Collected data entries

•••

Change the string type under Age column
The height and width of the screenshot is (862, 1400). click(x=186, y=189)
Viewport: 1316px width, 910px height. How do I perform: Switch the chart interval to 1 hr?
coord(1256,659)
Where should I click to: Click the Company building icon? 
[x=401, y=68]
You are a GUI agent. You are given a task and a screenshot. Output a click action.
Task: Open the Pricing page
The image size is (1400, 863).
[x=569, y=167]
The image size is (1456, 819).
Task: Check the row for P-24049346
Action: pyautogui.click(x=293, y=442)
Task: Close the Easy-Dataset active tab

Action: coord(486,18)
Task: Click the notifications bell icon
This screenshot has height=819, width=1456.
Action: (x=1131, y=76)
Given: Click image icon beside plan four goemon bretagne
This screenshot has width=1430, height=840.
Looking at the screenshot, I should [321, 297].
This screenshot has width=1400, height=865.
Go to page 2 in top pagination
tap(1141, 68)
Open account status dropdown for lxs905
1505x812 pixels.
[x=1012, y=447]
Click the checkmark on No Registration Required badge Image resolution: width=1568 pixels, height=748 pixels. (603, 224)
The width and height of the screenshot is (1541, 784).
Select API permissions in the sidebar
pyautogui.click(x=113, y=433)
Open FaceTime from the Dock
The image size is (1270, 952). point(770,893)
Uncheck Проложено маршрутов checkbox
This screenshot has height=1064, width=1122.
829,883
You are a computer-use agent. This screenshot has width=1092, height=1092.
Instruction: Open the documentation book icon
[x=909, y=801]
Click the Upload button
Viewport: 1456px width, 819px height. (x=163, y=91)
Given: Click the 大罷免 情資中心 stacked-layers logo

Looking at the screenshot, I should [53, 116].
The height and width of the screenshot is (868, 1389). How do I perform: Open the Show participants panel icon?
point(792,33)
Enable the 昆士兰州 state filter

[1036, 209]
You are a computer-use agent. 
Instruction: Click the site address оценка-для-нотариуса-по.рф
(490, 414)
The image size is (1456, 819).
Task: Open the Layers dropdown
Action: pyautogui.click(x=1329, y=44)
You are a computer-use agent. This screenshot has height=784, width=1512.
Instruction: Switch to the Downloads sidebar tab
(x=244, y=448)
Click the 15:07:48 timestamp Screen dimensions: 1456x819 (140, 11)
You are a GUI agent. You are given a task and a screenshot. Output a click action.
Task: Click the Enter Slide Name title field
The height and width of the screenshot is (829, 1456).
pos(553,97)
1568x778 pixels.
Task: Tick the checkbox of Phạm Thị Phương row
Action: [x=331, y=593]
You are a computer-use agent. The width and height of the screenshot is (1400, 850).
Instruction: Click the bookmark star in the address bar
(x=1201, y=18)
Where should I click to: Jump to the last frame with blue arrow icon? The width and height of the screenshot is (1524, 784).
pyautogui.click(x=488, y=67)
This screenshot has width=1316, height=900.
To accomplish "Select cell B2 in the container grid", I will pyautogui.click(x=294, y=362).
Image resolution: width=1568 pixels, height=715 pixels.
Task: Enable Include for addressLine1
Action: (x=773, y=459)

•••

What this task involves >>
All lines above between those holding "Click the Upload button" and "Click the 15:07:48", inclusive, must be set down unchanged, and no other line may be included.

Solution for this task >>
Click the Upload button
Viewport: 1456px width, 819px height. (x=163, y=91)
Given: Click the 大罷免 情資中心 stacked-layers logo

Looking at the screenshot, I should [53, 116].
The height and width of the screenshot is (868, 1389). How do I perform: Open the Show participants panel icon?
point(792,33)
Enable the 昆士兰州 state filter

[1036, 209]
You are a computer-use agent. 
Instruction: Click the site address оценка-для-нотариуса-по.рф
(490, 414)
The image size is (1456, 819).
Task: Open the Layers dropdown
Action: pyautogui.click(x=1329, y=44)
You are a computer-use agent. This screenshot has height=784, width=1512.
Instruction: Switch to the Downloads sidebar tab
(x=244, y=448)
Click the 15:07:48 timestamp Screen dimensions: 1456x819 (140, 11)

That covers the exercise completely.